Le chat demeurait imperturbable et légèrement cynique.

- Si elle n’a aucune envie, vous avez fait tout ce chemin pour rien.

- Je ne fais jamais du chemin pour rien! On ne peut pas la faire retourner dans le passé, pas physiquement. Mais je connais sa vie d’avant, je connais tous ses souvenirs, ceux d’avant l’horreur.

- Ca lui fait une belle jambe!

- Si je lui raconte en détail ces souvenirs, si je les revis avec elle, si je l’aide à ne pas oublier… je lui redonnerais l’envie de lutter.

- Tu es bien sûr de toi!

- Je connaissais bien Hadrien; je peux lui raconter pendant des heures comment il était, son quotidien avec elle…

- Tu crois vraiment que ce genre d’histoire va lui redonner de la force ? J’ai bien peur au contraire que ça ne l’achève un bon coup!

- Les humains tiennent souvent grâce à leurs souvenirs heureux.
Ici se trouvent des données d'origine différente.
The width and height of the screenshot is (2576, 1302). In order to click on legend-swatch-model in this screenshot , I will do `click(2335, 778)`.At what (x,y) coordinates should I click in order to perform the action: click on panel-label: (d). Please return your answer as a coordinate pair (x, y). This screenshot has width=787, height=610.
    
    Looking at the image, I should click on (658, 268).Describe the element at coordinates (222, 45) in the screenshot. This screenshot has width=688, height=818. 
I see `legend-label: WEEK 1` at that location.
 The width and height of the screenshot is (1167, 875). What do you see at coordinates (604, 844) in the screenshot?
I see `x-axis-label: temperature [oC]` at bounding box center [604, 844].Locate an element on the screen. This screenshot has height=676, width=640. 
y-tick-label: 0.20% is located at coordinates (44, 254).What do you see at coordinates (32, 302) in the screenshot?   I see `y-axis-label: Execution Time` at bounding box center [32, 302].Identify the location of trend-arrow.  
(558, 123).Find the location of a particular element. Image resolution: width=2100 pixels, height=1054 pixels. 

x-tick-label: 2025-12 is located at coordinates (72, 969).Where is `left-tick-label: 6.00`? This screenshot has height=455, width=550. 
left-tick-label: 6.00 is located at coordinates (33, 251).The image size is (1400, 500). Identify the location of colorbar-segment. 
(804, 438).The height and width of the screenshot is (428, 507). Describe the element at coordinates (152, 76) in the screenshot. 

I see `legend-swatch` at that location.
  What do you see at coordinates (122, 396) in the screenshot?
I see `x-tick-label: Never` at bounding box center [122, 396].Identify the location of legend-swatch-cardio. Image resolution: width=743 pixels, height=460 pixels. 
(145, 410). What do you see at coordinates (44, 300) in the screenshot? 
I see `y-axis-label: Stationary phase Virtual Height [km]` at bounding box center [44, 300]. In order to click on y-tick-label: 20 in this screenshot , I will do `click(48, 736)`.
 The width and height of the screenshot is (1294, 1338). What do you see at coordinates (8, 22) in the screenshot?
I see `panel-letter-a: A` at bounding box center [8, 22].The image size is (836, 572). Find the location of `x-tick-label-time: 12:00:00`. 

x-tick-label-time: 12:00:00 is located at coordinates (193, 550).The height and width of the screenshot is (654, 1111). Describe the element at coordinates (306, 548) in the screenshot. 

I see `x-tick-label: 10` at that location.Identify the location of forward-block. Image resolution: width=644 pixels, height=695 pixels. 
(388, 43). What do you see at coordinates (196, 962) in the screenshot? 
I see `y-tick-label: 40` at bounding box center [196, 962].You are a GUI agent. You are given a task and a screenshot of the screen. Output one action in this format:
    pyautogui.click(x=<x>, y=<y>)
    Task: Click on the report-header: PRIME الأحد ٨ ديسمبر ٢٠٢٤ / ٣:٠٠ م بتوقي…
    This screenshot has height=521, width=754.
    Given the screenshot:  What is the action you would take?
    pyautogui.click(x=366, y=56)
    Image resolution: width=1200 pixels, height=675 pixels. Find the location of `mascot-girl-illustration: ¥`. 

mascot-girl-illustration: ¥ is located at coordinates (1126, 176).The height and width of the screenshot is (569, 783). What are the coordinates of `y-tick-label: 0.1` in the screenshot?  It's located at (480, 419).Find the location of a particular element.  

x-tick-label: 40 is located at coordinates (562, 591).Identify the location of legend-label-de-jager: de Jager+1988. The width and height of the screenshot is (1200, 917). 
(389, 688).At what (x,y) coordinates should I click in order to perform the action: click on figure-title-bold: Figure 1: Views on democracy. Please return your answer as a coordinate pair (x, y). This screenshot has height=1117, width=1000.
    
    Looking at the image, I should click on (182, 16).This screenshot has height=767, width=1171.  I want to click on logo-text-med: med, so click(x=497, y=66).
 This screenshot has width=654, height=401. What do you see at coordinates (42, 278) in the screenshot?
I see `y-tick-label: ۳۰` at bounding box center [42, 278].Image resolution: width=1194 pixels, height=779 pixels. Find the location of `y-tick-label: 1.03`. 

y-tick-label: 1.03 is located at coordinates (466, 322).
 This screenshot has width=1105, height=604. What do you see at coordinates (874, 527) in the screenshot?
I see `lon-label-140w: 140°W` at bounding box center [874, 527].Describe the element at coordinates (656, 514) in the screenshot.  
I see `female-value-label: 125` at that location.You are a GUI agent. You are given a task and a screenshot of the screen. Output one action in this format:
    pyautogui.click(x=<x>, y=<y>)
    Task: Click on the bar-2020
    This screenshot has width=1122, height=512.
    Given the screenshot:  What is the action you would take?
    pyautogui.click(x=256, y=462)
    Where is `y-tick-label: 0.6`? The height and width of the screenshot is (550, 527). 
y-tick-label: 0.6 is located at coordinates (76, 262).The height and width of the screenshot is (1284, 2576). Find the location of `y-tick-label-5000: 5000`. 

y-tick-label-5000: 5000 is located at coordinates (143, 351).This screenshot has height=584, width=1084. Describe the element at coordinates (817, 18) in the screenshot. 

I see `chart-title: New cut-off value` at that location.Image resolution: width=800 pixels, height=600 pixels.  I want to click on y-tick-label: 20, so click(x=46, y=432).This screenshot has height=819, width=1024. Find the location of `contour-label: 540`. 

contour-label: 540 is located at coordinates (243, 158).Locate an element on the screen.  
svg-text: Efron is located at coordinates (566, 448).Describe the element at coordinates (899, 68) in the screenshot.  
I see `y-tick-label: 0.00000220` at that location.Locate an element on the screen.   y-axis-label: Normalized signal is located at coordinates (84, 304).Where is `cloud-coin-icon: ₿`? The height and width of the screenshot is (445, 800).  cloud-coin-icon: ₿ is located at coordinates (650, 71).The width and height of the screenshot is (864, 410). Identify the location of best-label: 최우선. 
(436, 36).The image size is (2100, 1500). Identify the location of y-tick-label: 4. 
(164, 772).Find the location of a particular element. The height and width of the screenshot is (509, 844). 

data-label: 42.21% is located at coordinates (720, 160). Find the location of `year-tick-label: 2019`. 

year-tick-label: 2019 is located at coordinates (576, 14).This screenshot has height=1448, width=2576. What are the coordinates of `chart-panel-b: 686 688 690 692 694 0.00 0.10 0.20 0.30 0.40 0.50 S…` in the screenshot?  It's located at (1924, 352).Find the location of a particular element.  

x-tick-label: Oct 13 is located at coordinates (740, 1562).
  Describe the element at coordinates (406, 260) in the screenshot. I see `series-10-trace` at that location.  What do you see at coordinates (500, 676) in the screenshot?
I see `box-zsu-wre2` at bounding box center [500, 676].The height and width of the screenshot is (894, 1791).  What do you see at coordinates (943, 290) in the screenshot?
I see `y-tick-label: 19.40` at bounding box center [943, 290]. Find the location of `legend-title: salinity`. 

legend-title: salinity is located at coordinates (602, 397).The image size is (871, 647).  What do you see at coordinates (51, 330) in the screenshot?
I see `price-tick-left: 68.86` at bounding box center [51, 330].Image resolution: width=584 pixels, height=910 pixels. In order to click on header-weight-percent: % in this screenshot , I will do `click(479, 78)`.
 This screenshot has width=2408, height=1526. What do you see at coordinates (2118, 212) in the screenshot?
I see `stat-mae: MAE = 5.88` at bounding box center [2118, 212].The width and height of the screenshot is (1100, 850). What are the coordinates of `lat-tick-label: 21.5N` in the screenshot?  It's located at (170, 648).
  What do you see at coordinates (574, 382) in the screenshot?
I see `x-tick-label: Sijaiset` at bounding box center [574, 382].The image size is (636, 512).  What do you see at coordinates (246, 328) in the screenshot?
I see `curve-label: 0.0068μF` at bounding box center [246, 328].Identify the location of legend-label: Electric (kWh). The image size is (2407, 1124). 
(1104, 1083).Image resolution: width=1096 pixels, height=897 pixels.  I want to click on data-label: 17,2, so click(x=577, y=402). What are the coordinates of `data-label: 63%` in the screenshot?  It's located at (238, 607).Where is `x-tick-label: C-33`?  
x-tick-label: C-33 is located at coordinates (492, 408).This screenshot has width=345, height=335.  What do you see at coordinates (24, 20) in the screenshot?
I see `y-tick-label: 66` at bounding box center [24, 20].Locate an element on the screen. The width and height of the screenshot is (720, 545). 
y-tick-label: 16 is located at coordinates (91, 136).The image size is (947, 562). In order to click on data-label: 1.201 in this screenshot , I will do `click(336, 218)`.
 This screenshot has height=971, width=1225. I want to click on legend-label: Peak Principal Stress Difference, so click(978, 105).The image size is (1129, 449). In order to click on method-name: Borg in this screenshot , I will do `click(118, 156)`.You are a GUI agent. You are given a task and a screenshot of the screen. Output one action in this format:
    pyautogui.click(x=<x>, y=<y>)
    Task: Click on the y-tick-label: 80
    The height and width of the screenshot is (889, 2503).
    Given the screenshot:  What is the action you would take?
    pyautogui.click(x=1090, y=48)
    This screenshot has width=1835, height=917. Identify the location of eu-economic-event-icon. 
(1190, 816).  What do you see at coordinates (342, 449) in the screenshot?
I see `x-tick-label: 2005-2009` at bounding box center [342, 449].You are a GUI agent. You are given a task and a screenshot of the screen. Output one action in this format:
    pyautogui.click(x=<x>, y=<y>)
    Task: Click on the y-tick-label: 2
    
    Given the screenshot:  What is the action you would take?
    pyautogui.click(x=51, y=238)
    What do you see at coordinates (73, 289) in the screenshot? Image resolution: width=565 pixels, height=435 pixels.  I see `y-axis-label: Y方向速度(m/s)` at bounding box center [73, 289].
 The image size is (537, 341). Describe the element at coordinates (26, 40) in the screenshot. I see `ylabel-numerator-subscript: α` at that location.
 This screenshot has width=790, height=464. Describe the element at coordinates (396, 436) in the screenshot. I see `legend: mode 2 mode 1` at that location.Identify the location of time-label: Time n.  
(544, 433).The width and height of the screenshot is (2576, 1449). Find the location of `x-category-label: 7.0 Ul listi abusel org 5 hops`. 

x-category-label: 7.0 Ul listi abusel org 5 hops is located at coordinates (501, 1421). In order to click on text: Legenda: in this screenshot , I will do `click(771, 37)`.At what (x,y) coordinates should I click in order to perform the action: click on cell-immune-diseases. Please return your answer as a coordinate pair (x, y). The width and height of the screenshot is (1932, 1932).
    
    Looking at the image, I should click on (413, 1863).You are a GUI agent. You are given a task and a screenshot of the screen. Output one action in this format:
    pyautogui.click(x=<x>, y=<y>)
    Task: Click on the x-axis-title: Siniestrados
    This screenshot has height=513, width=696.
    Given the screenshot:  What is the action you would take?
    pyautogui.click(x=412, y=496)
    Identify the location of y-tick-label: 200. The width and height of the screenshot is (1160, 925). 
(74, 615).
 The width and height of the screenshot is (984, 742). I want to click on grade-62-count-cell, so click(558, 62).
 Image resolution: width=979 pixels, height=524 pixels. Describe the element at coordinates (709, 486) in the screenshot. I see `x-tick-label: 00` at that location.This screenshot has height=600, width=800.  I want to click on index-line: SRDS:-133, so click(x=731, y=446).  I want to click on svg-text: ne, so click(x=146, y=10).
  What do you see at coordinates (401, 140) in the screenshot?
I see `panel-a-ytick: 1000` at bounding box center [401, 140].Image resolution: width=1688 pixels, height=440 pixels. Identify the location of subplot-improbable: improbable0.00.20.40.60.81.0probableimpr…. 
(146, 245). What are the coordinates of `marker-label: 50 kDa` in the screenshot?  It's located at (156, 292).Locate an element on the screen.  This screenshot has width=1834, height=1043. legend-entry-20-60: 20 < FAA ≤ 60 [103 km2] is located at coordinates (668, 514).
Les souvenirs peuvent leur transmettre une force surprenante. Il faut bien tenter quelque chose, le nombre des derniers humains diminue d’heure en heure, ils…

- Ok, raconte lui tes histoires mais fais le mentalement: je n’ai pas envie d’entendre le merveilleux conte de fée qu’ils semblent avoir vécu tous les deux; je ne suis pas sûr que ça me fasse du bien. Si tu vois qu’elle réagit mal, arrête aussitôt, ce serait stupide de la faire mourir de tristesse !!!

- Je suis le pro pour raconter des histoires… Vous allez voir…


Et le chapeau se posa en douceur sur la tête endormie de l’Insoumise. Sa bouche s’entrouvrit, elle semblait partie dans un sommeil paisible.

Le chapeau rassembla ses souvenirs et commença mentalement à mettre des mots, des images et des sensations sur les souvenirs de l’Insoumise.